## What you are asked to do
Beginning with the line that holds "You are a computer-use" and ending with the last line of the entries, please output each line exactly, apart from any pictures.

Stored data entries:
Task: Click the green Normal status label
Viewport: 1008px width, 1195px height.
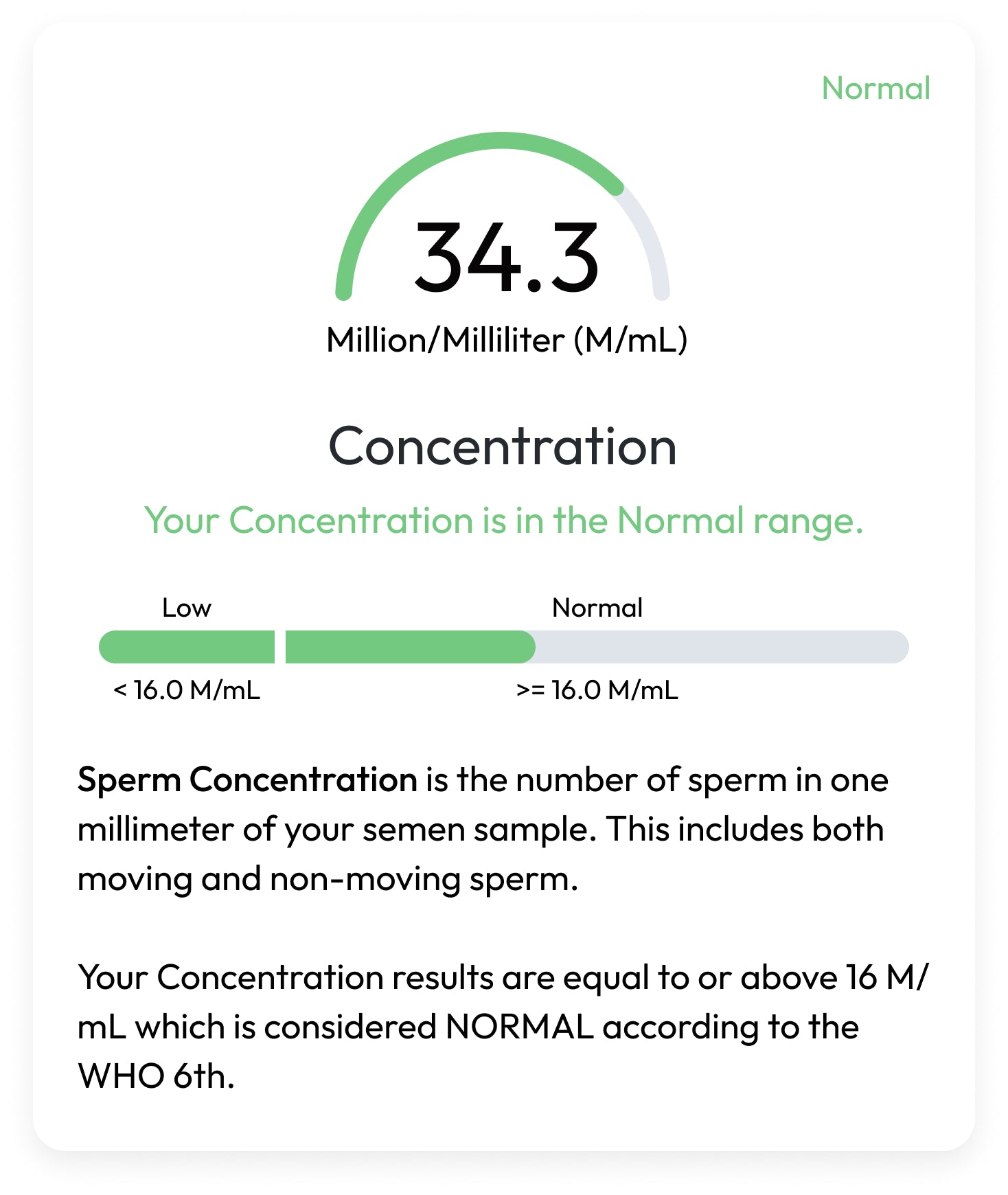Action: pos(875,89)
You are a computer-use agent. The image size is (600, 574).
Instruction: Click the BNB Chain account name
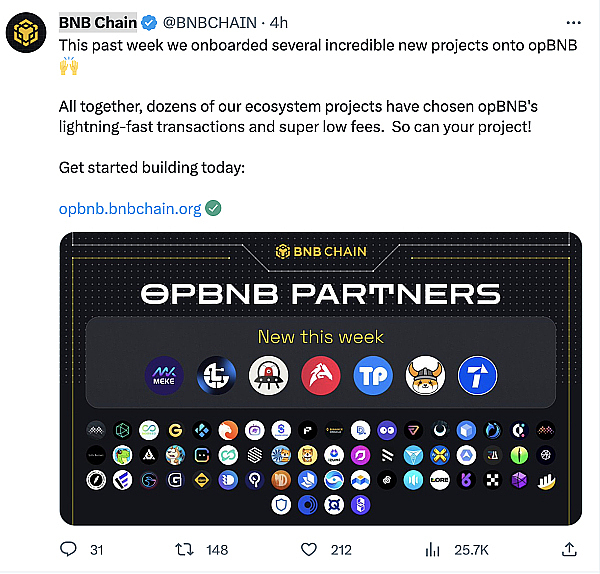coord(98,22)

## Answer to this exercise
You are a computer-use agent. The image size is (600, 574).
Instruction: Click the BNB Chain account name
coord(98,22)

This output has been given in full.